To ask Her Majesty's Government what is their definition of fuel poverty; how many households experience it; how many of the households belong to pensioners; how many of those pensioners are over and under the age of 80; and what is their estimate of the number of deaths in winter over the past three years caused by fuel poverty.
A household is said to be in fuel poverty it if needs to spend more than 10 per cent of its income on fuel to maintain an adequate level of warmth (defined as 21 degrees for the main living room and 18 degrees for other occupied rooms). The fuel costs in the definition of fuel poverty also include spending on water heating, lights and appliance usage and cooking costs.
In 2008, the latest year for which this information is available, there were 4.5 million fuel poor households in the UK. In England, in the same year, there were 3.3 million households in fuel poverty.
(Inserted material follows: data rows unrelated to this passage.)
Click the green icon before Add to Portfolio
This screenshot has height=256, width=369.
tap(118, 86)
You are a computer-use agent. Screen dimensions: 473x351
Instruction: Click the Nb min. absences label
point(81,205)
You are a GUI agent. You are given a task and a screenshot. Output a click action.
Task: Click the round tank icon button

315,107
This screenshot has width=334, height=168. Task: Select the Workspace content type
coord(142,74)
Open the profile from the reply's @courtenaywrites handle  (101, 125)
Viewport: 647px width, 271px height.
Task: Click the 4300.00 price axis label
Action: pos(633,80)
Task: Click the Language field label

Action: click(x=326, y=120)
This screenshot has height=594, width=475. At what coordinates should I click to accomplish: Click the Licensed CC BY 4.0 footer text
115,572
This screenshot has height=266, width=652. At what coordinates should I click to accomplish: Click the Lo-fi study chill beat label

Of the fuel poor households in England, 1.7 million contained someone aged 60 or over and 0.5 million contained someone over the age of 80.
Data from the Office for National Statistics show that there were 79,870 excess winter deaths in England between 2006-07 and 2008-09, with over 90 per cent of these being people aged 65 and over. However, there are no data available on the number of excess winter deaths attributable to fuel poverty. Excess winter death figures should also be considered against other factors such as the severity of the winter and flu epidemics.